I grew up in the Bible Belt and was told first I was chosen/special, then I was no worse than anybody else, then there was nothing wrong with me, then when I became a big failure, I was treated like a crazy outcast and failure.
I didn’t give being adopted much thought until I was middle aged and picked up Primal Wound and Journey of the Adopted Self. I saw then why I had been failed in life, working hard in the wrong directions because I didn’t know where I came from and didn’t know who I was and consequently hated myself which robs me of the will to do anything. I came to understand my ‘self’ which was half artificial (the adopted side) and half dead (the biological side)
And I filled with rage and depression because I know how hard I tried AND NOBODY HELPED ME OR GAVE ME A CHANCE!
I also was not adopted until age five; the exact reasons for the relative late adoption are not quite clear. Those five years were spent in foster homes, of which I had almost no memories at all. My mother was institutionalized shortly after I was born, and so was not competent to sign relinquishment papers. In addition, the authorities wanted to see if I was turning out “normal.” What my adoptive parents were told about my background is uncertain. For their part, the adoptive parents told me that my original parents “were killed in a car accident” (this was in the late thirties).

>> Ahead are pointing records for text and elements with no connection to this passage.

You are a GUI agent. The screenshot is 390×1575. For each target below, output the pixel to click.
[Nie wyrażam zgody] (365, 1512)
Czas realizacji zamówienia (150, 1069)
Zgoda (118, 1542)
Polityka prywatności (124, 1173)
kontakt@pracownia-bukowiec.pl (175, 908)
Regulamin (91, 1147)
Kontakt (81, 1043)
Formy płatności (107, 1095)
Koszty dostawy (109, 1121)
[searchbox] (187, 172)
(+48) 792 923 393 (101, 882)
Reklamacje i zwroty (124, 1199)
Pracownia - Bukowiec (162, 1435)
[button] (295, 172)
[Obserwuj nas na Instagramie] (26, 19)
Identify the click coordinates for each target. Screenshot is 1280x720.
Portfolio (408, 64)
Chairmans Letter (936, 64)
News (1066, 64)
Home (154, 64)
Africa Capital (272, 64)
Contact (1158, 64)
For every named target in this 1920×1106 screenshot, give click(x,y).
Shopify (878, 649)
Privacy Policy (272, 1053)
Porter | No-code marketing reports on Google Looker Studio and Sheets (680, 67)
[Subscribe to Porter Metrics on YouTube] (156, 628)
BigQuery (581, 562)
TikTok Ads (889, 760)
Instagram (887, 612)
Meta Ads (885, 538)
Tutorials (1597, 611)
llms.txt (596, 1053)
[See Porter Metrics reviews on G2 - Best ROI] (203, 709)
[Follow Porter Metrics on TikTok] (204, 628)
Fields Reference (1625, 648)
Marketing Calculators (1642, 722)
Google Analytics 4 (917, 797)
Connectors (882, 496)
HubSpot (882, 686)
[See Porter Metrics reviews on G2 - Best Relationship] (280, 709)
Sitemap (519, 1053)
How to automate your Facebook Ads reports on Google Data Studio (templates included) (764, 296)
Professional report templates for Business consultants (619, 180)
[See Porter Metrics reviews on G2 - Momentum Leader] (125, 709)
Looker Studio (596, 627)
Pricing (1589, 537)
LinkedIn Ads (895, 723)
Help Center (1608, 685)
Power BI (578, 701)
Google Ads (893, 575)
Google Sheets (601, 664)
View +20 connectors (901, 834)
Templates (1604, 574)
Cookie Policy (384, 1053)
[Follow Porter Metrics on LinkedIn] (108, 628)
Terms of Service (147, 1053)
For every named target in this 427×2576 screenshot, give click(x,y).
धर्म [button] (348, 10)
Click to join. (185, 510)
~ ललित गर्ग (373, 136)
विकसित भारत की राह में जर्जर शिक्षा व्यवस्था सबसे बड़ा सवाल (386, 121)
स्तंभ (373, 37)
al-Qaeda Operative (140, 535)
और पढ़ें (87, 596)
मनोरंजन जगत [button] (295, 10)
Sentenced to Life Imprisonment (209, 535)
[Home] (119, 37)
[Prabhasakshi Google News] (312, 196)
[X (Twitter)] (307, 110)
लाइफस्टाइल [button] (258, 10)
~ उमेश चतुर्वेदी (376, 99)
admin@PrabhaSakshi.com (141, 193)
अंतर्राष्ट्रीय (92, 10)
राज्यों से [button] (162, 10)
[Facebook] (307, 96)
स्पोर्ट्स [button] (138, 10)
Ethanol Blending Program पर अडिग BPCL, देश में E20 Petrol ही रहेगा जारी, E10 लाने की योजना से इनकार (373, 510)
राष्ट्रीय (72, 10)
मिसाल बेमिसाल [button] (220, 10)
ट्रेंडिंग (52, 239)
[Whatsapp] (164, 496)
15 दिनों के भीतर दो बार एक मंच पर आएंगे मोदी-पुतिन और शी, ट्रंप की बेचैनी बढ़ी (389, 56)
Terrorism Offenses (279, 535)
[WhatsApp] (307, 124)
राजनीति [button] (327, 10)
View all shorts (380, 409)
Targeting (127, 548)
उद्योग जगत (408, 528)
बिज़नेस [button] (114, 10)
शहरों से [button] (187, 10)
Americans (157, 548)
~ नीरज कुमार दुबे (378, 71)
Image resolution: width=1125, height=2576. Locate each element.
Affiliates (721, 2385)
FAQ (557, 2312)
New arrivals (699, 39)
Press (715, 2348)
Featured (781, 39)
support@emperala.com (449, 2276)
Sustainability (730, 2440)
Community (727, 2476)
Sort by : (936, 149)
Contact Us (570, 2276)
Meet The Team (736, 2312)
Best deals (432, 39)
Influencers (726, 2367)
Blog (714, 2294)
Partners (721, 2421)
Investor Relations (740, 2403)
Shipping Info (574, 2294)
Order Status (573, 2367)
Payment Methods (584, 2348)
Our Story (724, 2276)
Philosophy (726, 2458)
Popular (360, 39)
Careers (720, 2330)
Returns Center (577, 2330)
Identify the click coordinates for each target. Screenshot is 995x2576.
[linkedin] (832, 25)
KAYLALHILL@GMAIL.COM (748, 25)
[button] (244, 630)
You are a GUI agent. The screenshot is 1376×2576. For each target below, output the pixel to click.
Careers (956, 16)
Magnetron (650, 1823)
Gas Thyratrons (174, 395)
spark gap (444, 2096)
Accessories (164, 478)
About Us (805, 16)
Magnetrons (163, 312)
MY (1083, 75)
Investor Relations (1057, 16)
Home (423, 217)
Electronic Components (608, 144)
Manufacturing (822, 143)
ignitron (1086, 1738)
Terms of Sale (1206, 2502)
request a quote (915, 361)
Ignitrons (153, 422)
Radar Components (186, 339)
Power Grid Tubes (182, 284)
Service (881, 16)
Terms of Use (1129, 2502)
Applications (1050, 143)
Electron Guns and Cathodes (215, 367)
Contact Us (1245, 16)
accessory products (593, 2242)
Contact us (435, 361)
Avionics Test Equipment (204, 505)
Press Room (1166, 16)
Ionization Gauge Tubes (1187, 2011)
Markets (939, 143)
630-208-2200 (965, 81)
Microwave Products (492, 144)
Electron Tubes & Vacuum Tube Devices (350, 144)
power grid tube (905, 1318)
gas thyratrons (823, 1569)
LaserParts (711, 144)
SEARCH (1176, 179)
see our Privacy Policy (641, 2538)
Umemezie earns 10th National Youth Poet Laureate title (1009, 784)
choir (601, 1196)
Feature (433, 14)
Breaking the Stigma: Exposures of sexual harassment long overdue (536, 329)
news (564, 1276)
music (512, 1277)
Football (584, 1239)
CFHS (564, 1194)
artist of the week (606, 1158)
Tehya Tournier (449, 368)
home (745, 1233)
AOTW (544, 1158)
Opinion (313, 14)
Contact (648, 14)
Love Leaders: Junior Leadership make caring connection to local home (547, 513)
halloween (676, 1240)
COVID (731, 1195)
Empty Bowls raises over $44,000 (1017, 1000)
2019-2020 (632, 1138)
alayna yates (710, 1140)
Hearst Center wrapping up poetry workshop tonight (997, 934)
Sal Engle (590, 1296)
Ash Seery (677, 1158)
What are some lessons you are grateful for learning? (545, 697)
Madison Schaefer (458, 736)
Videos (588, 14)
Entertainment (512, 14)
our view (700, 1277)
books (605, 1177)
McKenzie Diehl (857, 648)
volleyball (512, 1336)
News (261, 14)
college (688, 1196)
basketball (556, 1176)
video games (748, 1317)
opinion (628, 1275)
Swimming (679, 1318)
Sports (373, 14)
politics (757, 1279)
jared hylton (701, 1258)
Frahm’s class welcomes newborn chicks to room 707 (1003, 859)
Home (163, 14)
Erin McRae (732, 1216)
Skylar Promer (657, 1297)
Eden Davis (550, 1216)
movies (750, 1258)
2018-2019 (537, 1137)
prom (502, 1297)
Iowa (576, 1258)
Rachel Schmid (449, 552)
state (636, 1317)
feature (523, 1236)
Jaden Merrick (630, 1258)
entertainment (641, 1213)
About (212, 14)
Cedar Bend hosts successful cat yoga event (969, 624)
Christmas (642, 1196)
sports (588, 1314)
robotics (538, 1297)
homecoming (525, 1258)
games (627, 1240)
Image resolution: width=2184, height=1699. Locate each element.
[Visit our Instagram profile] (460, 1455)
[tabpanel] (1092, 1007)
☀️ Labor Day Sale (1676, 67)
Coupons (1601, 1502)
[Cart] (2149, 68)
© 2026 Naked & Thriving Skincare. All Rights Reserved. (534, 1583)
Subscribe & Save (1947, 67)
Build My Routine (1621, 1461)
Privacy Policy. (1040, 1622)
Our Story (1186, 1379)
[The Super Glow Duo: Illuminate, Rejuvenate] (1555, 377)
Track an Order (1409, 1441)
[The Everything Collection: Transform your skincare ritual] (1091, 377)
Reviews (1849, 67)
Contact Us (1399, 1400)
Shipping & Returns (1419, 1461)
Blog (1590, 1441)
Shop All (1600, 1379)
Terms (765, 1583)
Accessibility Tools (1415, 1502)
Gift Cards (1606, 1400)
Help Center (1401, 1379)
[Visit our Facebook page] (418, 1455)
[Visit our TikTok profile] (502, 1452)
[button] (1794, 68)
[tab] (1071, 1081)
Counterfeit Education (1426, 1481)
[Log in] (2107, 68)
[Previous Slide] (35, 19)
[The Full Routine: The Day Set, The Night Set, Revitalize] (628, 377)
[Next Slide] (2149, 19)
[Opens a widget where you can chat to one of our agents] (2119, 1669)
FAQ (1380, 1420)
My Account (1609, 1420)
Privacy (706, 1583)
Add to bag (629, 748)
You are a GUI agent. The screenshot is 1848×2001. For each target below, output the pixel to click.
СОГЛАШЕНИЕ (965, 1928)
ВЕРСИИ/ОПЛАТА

So I personally was never given the “chosen” narrative, but I intensely disliked it when others–usually non-adoptees– wrote or spoke about adoptees “being chosen.” I knew very well we were not “chosen.” But the “flip side” of the “chosen” narrative was always there, looming overhead; the threat of being “sent back” to the agency was always held over my head. This was the most frightening part of my adoptive childhood, unbelievably so. It was not an idle threat either; I sometimes could overhear them in the kitchen actually discussing “sending me back.” The resulting insecurity was one of the most–if not THE most–formative influences in my early life
These therefore were the forces at work within me as I entered my teen years and beyond. When it came to choosing a career, it had to be something that I could feel part of, a community, as it were, which was so much greater than myself. This disappeared when I began raising a family of my own. It was only then that I could look back and try to find explanations for my feelings in my early childhood, in foster care. There were NO memories of any interaction with adult figures during that period. Nor were there any memories of a sense of trauma at being removed from my last foster home and into my adoptive home.